FiniteVolumeMethod.jl is a Julia package for solving partial differential equations (PDEs) using the finite volume method. The package provides two complementary solvers for different classes of PDEs, together with research-support tooling such as validation reporting, dashboard export, and optional archival I/O.
Research Contract
This repository publishes an explicit scientific contract:
- the Capability Matrix is the authoritative statement of feature maturity and claim policy
- the Verification & Validation section is the authoritative statement of automated scientific evidence
- the v2 Migration page summarizes the canonical SciML path, backend claim boundary, and local release workflow
- only
stableclaim-bearing solver features should be treated as publication-grade - provisional and experimental features remain available for development and internal research, but they are not covered by the same scientific claim policy
The repository's release-supported Julia targets are the current Julia stable release and the current Julia LTS release.
Parabolic and Elliptic PDEs (Cell-Vertex Solver)
The cell-vertex solver handles PDEs of the form
\[\pdv{u(\vb x, t)}{t} + \div \vb q(\vb x, t, u) = S(\vb x, t, u), \quad (x, y)^{\mkern-1.5mu\mathsf{T}} \in \Omega \subset \mathbb R^2,\,t>0,\]
using the finite volume method on triangular meshes, with additional support for steady-state problems and for systems of PDEs of the above form.

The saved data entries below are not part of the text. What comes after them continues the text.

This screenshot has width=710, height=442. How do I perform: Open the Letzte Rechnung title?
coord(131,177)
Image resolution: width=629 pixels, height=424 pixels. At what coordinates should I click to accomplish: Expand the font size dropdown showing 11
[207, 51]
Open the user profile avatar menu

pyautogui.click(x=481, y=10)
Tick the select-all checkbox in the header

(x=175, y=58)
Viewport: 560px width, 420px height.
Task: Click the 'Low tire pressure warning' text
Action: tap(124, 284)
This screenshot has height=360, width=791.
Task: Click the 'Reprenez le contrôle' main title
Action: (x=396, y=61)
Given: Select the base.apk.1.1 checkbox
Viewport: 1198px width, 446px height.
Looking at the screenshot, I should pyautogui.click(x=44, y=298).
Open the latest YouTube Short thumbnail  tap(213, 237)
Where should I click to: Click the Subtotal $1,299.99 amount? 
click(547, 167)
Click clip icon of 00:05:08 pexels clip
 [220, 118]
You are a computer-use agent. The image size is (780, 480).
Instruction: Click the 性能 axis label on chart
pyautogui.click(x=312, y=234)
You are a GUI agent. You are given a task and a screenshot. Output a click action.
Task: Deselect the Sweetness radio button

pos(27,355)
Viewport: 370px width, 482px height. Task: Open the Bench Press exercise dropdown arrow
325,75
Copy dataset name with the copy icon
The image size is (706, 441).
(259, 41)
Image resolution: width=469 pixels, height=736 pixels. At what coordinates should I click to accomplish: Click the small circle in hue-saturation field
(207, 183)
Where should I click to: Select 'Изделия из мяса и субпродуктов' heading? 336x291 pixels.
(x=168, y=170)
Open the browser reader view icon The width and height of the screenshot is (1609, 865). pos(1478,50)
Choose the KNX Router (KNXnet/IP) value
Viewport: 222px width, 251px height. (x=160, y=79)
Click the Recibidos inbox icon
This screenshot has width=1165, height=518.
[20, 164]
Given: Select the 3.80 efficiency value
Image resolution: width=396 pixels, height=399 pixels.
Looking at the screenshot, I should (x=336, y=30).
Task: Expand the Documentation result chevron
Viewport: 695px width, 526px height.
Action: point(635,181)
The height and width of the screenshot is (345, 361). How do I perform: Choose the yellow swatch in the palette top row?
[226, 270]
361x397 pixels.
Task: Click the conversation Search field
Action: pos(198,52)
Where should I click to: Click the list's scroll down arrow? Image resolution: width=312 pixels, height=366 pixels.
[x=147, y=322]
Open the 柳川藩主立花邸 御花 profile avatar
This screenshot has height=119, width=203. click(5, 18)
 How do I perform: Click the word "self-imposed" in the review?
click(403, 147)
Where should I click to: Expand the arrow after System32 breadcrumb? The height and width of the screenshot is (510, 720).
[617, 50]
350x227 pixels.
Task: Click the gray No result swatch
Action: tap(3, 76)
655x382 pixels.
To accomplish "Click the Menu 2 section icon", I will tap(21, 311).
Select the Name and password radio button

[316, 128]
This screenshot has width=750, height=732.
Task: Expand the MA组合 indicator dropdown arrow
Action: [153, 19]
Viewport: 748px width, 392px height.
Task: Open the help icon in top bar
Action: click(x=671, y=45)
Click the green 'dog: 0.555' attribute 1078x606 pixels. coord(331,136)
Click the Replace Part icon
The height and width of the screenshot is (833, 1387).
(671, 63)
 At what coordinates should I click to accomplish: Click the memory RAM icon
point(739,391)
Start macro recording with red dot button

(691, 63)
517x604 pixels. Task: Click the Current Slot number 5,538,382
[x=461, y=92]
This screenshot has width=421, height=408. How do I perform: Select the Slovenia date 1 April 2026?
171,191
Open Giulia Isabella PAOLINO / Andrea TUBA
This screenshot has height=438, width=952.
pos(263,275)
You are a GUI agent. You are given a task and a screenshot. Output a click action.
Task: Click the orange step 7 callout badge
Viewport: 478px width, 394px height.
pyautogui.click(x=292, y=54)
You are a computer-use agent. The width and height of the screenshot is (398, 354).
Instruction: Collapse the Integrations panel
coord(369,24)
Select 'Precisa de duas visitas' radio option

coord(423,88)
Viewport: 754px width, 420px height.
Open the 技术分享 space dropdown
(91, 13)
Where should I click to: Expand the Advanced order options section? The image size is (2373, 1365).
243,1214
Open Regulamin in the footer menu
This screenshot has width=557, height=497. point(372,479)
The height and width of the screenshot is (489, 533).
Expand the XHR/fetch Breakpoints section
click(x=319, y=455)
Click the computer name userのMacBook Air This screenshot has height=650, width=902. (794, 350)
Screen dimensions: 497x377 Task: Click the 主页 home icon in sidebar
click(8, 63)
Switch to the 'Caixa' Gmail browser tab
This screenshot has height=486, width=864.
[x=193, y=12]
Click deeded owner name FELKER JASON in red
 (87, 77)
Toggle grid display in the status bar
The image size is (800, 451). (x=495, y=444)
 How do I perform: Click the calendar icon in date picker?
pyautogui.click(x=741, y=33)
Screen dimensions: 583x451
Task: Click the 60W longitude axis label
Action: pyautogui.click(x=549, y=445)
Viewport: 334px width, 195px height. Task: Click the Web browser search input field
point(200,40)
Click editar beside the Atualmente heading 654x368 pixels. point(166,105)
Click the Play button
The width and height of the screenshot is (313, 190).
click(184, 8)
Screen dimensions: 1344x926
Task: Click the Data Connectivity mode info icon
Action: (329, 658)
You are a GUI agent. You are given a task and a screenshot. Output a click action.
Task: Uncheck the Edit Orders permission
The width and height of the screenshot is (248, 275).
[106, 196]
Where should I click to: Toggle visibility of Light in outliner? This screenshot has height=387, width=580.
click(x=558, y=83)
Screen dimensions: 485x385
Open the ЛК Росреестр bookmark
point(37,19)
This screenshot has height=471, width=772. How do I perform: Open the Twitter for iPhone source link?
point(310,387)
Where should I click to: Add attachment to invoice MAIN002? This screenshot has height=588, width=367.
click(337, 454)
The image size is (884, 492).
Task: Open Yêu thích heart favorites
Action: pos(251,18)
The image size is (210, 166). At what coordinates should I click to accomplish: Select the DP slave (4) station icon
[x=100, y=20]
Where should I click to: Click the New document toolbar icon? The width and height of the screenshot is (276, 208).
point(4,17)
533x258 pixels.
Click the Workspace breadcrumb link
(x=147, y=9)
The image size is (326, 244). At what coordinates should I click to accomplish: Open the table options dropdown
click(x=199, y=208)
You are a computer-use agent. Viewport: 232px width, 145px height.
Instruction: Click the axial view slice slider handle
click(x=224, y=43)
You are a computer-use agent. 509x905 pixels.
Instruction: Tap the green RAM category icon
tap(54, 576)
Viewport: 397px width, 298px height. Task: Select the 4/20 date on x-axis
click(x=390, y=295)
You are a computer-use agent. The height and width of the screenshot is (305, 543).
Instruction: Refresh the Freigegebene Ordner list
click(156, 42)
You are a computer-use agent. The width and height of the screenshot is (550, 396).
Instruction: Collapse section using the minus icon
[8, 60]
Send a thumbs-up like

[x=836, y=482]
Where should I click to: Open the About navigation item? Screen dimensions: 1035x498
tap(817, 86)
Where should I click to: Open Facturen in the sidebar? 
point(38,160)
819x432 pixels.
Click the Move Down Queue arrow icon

We support Neumann, Dirichlet, and boundary conditions on $\mathrm du/\mathrm dt$, as well as internal conditions and custom constraints. We also provide an interface for solving special cases of the above PDE, namely reaction-diffusion equations
\[\pdv{u(\vb x, t)}{t} = \div\left[D(\vb x, t, u)\grad u(\vb x, t)\right] + S(\vb x, t, u).\]
The tutorials in the sidebar demonstrate the many possibilities of this solver. In addition to these two generic forms, we also provide support for specific problems that can be solved in a more efficient manner, namely:
DiffusionEquations: $\partial_tu = \div[D(\vb x)\grad u]$.MeanExitTimeProblems: $\div[D(\vb x)\grad T(\vb x)] = -1$.LinearReactionDiffusionEquations: $\partial_tu = \div[D(\vb x)\grad u] + f(\vb x)u$.PoissonsEquation: $\div[D(\vb x)\grad u] = f(\vb x)$.LaplacesEquation: $\div[D(\vb x)\grad u] = 0$.
See the Solvers for Specific Problems, and Writing Your Own section for more information on these templates.
Hyperbolic Conservation Laws (Cell-Centered Solver)
The cell-centered solver targets hyperbolic conservation laws of the form
\[\pdv{\vb U}{t} + \nabla \cdot \vb F(\vb U) = \vb S(\vb U)\]
on structured Cartesian meshes in 1D, 2D, and 3D. Supported physics includes:
- Euler equations for compressible gas dynamics
- Ideal MHD with divergence-free constrained transport
- Compressible Navier-Stokes with viscous stress and heat conduction
- Special relativistic MHD (SRMHD) with iterative conserved-to-primitive conversion
- General relativistic MHD (GRMHD) in the Valencia formulation with Schwarzschild and Kerr metrics
Numerical features include MUSCL and WENO (3rd/5th order) reconstruction, Lax-Friedrichs/HLL/HLLC/HLLD Riemann solvers, SSP-RK3 and IMEX time integration, and block-structured adaptive mesh refinement (AMR) with Berger-Colella flux correction.
See the hyperbolic tutorials for examples and the hyperbolic interface for the full API reference.